A ti hace tiempo que no te escriben un relato corto y yo quisiera que me cuentes tu vida despacio, pero la noche no nos va a dejar tanto aire para gastar en conversaciones pausadas. Los acordes viajan a distinta velocidad por tu cuerpo y por el mío, a causa de ese ritmo interno que nos separa, esa distancia de siempre. Si cierras los ojos y te dejas llevar, igual te parece que bailamos como si dictáramos las notas conforme a nuestros movimientos y no al contrario.

Pero volvamos a los relatos que hace tiempo que no te escribo y a los muchos cuentos que te llevo contando. Historias que no crees, aunque digas que sí con la mirada y que me servirán, como mucho, para robarte un beso, el máximo premio que tu noche me concede.

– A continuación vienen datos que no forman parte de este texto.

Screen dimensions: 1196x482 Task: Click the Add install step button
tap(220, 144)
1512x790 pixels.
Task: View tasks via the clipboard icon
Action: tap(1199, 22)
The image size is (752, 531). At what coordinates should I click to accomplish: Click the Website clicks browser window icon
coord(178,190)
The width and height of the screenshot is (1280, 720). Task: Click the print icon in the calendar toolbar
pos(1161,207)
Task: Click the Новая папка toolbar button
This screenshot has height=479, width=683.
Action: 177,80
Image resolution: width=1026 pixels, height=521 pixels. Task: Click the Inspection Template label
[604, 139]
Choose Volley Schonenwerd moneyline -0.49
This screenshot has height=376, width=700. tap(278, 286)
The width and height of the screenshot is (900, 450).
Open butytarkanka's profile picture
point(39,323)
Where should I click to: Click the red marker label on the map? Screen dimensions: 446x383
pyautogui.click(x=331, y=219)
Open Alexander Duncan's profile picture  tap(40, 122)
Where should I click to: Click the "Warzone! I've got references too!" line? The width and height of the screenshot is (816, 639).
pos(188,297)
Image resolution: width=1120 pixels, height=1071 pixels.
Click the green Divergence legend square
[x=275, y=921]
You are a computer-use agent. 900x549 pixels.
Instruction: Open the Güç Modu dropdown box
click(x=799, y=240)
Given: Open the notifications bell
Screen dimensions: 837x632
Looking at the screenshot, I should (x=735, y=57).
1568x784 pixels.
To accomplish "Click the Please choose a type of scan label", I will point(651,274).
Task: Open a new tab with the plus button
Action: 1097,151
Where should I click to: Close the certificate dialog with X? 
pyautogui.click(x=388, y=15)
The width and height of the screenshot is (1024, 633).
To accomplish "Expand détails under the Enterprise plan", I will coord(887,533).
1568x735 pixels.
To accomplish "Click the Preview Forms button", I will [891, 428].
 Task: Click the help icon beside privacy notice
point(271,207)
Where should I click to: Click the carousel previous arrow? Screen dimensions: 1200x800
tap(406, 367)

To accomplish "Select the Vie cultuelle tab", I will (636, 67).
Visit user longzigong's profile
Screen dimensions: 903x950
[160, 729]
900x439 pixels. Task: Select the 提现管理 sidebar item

Y después está la estética cruel del deseo. Cuerpos buscando un paraíso que creen no merecer, el edén entre dos grandes tetas o un culo glorioso, detalles de cuerpos perfectos, analgésicos sin receta para una realidad dolorosa y asimétrica. Almas que, para purgar una falta no cometida, se saben destinadas a un limbo vicioso, condenadas por el jurado de sus propias conciencias a una pena que es, en sí, el propio pecado.

A la mañana siguiente se escribirán esos cortos. Esos y muchos más. Con finales felices, incluso. Llenando folios y folios de realidades paralelas en universos superpuestos. ¿Qué es verdad y qué es mentira? Nadie realmente lo sabe, por lo que huelga preguntarse incluso por la veracidad de lo que aquí cuento.